Los cuestionados gases cloroflourocarbonados (CFC), que destruyen la capa de ozono en la estratósfera, son responsables además del 18 por ciento del recalentamiento de la atmósfera y provocan el mayor efecto invernadero por molécula.
Estos gases no están incluidos en el Protocolo de Kyoto, ya que su reducción está controlada por el Protocolo de Montreal.
Características y producción de los seis gases invernadero previstos en el Protocolo de Kyoto:
DIOXIDO DE CARBONO (CO2): Componente natural del aire. Contribuye, en concentraciones adecuadas, al mantenimiento del efecto invernadero que posibilita la vida sobre el planeta. Este gas es responsable de alrededor del cincuenta por ciento del calentamiento global producido por el hombre. Las principales fuentes de este gas son la quema de combustibles fósiles (carbón, gas y petróleo) y la deforestación. El valor actual promedio de 354 partes por millón en volumen es un 25 por ciento mayor al normal.

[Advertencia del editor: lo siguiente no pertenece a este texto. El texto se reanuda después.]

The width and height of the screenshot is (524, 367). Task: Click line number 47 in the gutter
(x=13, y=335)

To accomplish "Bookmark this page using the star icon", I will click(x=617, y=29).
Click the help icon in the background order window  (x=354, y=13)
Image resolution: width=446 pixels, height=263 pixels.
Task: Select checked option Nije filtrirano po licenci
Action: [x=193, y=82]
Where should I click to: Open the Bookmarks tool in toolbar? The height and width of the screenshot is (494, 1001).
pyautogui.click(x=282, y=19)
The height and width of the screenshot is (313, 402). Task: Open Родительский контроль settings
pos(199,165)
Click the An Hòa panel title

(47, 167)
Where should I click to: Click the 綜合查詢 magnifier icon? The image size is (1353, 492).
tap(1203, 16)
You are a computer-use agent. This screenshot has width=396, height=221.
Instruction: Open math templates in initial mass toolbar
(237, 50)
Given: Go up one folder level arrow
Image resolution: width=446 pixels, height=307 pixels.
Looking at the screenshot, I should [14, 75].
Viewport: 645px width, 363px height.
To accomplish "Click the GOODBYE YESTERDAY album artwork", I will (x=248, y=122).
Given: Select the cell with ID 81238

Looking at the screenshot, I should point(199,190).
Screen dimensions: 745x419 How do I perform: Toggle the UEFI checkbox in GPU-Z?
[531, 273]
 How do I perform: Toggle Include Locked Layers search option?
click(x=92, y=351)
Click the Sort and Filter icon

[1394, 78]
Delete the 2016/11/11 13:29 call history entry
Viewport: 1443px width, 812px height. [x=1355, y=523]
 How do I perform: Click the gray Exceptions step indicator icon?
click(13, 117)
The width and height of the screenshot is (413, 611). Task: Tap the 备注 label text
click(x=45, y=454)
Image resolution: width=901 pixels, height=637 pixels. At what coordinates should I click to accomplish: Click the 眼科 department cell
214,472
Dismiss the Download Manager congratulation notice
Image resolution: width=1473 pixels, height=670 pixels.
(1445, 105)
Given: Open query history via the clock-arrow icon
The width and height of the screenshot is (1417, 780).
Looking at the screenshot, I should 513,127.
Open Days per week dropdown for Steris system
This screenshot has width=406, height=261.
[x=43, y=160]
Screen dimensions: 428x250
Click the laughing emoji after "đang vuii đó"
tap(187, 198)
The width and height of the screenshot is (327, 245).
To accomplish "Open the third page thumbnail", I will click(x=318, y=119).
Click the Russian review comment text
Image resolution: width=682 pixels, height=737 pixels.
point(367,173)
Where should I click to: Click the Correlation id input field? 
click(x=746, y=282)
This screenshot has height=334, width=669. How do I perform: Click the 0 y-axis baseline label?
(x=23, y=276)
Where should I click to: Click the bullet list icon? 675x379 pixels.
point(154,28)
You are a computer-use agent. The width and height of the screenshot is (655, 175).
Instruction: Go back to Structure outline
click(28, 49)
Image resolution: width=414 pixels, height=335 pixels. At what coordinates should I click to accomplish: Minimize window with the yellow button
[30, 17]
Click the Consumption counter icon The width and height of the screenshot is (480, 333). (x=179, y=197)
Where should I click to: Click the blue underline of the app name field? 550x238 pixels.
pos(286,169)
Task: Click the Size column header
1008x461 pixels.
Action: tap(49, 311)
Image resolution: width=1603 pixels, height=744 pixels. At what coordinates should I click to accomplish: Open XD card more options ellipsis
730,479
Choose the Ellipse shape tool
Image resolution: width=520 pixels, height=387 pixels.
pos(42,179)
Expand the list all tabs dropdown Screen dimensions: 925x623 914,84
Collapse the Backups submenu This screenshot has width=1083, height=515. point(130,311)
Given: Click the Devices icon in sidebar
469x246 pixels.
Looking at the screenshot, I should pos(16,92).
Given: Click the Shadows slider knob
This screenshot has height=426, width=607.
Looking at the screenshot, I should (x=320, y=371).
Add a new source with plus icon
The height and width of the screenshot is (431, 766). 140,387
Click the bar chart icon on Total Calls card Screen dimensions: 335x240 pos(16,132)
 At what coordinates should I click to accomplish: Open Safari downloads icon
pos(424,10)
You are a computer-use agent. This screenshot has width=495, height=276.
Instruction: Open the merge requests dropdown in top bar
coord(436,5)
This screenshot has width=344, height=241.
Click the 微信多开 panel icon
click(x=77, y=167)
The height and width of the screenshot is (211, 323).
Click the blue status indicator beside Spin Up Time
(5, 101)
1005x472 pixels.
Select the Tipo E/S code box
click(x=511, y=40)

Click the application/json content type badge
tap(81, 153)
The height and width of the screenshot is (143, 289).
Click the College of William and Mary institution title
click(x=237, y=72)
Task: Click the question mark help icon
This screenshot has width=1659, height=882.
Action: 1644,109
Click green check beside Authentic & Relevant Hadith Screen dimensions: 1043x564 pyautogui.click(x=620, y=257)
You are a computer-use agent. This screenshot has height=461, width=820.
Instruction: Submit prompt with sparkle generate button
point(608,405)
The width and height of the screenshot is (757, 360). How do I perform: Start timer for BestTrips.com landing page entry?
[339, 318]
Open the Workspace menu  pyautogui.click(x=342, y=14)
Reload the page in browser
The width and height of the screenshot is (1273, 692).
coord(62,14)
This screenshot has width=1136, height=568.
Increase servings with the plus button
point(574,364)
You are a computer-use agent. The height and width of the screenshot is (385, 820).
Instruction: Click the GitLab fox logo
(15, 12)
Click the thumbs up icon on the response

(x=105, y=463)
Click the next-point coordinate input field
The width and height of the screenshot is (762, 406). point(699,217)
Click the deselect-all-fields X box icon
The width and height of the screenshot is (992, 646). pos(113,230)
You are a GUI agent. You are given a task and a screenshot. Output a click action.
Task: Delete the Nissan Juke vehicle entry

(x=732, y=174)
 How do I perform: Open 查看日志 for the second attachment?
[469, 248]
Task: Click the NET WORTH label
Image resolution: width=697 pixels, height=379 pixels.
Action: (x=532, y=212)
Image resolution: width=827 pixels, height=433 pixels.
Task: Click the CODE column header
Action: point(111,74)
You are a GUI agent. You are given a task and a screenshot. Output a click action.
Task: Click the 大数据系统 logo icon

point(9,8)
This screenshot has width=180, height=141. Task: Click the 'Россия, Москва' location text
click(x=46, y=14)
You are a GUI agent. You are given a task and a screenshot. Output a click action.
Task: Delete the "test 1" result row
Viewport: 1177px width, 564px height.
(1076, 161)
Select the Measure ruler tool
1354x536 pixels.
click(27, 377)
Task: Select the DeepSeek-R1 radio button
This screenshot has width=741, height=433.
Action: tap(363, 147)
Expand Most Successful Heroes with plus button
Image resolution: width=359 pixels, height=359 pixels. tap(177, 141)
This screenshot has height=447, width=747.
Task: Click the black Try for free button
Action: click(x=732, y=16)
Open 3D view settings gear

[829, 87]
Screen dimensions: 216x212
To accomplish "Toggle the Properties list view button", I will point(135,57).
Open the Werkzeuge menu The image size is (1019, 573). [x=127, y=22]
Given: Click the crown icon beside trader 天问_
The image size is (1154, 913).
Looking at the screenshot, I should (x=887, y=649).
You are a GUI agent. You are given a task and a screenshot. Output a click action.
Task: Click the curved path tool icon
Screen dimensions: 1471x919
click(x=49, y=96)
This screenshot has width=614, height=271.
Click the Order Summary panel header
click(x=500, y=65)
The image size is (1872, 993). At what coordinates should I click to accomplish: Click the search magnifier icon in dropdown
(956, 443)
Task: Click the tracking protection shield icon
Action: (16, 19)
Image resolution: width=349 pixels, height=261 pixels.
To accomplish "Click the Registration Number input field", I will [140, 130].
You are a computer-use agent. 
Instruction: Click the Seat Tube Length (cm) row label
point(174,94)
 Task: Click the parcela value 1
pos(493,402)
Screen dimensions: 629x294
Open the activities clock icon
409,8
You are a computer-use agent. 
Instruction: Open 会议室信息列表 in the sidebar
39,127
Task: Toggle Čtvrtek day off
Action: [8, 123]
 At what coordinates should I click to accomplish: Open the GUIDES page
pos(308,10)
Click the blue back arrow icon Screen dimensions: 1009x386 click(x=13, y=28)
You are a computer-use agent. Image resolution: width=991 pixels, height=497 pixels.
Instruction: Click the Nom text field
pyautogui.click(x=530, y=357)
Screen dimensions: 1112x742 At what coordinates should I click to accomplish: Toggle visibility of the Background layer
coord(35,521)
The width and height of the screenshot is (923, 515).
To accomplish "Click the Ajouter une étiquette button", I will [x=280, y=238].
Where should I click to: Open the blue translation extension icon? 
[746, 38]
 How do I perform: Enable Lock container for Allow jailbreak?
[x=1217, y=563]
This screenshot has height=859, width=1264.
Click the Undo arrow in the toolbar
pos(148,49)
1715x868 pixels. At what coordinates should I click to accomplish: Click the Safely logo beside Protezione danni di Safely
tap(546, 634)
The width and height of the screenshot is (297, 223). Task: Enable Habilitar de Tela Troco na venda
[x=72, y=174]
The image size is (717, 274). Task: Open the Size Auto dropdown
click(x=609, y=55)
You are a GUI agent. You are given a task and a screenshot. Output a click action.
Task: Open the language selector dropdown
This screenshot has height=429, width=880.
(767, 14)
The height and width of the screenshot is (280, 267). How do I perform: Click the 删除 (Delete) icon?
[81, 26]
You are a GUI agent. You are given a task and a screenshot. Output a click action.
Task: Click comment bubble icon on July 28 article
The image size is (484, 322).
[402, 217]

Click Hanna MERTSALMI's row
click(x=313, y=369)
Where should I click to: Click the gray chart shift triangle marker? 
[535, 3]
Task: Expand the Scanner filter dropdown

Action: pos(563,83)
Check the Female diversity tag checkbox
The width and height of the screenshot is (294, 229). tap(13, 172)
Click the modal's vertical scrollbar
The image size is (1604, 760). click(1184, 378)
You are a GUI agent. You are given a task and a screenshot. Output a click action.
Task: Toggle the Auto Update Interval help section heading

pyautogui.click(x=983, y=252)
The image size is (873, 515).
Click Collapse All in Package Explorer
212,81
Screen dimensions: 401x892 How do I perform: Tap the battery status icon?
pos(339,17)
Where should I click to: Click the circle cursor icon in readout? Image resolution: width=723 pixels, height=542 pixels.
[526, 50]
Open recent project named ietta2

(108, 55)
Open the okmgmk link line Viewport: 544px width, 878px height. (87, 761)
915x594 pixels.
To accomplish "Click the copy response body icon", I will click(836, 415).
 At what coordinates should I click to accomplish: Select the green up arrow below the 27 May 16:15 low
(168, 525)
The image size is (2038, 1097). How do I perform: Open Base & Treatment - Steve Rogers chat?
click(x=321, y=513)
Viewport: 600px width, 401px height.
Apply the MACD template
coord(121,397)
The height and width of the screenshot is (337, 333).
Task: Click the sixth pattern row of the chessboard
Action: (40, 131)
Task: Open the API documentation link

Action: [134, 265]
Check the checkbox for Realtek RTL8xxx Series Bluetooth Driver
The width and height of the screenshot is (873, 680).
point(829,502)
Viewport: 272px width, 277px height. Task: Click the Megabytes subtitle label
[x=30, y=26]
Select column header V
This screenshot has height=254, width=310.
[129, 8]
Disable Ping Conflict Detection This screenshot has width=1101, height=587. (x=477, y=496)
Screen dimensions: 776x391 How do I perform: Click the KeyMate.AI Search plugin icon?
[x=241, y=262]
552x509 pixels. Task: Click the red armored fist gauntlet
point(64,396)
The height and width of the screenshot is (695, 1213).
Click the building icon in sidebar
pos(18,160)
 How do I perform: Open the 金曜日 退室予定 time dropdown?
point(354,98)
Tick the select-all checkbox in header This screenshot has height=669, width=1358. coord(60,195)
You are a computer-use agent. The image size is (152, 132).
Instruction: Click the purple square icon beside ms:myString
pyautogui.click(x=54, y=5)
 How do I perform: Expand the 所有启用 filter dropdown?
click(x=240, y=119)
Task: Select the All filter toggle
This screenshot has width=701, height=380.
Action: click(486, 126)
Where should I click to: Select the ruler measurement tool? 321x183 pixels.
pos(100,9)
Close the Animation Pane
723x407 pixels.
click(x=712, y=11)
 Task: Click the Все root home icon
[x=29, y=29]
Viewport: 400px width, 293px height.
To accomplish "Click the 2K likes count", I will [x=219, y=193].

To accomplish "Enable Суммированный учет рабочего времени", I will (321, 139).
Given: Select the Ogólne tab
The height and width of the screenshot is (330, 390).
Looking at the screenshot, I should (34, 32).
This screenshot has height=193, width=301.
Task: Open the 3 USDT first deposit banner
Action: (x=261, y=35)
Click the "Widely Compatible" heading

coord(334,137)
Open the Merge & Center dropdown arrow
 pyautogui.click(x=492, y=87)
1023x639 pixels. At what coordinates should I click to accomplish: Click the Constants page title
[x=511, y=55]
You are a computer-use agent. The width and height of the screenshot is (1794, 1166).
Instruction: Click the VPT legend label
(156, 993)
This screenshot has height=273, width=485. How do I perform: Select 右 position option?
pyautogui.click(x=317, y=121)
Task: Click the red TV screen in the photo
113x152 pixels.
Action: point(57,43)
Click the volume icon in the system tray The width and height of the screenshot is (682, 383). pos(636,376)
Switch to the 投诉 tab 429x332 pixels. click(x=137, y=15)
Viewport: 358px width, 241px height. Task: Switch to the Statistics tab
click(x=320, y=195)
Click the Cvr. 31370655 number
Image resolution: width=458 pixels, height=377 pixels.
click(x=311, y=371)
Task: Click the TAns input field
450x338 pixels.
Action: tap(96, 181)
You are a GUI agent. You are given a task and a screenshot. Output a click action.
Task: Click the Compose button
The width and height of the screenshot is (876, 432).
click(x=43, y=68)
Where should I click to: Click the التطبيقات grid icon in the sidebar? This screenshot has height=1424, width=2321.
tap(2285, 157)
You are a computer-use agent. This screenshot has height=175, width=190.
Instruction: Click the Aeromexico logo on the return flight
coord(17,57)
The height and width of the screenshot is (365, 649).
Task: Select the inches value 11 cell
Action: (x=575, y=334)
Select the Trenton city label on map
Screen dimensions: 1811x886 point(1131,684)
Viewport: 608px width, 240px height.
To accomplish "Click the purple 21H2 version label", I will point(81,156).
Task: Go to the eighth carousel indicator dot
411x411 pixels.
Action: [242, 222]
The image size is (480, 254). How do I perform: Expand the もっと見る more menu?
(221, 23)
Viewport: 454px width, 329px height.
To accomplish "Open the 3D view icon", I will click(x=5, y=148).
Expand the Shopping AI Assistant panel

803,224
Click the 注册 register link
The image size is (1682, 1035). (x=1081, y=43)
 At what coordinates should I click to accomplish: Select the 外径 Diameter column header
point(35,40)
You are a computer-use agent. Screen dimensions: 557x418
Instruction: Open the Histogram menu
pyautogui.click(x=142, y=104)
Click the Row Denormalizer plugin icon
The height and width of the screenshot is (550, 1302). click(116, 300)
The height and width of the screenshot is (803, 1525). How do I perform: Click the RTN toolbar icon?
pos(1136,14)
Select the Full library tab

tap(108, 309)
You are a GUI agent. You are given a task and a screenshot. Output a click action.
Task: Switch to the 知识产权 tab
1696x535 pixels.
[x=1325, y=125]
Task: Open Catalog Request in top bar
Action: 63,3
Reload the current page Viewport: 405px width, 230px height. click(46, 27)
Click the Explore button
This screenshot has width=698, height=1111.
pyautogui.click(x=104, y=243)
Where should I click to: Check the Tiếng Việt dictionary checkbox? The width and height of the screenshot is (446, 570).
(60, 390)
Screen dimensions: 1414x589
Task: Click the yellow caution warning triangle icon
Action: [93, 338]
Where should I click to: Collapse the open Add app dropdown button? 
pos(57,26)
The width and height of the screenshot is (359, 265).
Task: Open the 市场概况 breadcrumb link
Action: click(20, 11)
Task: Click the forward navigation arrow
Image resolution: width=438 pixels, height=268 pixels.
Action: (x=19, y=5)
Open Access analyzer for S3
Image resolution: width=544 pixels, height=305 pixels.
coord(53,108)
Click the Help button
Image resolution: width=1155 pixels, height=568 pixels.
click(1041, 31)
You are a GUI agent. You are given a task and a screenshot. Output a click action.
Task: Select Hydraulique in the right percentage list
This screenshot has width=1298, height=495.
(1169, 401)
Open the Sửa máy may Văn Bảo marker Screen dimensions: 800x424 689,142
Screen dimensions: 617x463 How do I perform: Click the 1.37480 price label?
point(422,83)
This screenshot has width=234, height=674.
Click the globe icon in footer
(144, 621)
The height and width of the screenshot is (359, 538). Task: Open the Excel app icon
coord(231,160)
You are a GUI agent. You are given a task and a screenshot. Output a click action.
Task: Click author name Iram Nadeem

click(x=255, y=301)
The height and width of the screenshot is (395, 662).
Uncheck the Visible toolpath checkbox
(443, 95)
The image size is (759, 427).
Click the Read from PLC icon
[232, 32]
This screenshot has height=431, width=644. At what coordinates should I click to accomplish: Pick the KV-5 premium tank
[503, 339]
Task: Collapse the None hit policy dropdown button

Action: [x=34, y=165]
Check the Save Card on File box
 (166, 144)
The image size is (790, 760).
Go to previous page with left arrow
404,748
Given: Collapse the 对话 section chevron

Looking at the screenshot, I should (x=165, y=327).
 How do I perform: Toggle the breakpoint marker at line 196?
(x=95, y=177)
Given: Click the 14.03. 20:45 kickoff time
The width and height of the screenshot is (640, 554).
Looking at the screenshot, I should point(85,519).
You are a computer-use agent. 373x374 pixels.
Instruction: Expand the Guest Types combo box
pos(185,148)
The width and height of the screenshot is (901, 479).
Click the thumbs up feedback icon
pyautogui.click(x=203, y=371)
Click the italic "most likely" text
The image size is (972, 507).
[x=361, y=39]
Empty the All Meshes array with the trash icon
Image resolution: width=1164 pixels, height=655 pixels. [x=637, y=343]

METANO (CH4): Gas responsable de cerca del 14 por ciento del efecto invernadero producido por el hombre. Este gas es producido por bacterias que descomponen la materia orgánica en ambientes pobres en oxígeno, por ejemplo suelos inundados, arrozales o pantanos. Otras fuentes de metano son las rellenos sanitarios, la combustión de bosques y praderas, las entrañas de las termitas, cuyas poblaciones se multiplican para digerir las materiales de madera muerta después de la deforestación y los tractos digestivos de miles de millones de reses, ovejas, cerdos, cabras, caballos y otro ganado.
Parte del metano también proviene de los yacimientos de carbón, pozos de gas natural, conductos, hornos, tanques de almacenamiento, secadores y estufas. Las fuentes naturales producen casi un tercio del metano de la atmósfera y las actividades humanas el resto. El metano permanece en la atmósfera durante siete o diez años y cada molécula es unas 25 veces más efectiva en el calentamiento de la tropósfera que una molécula de CO2.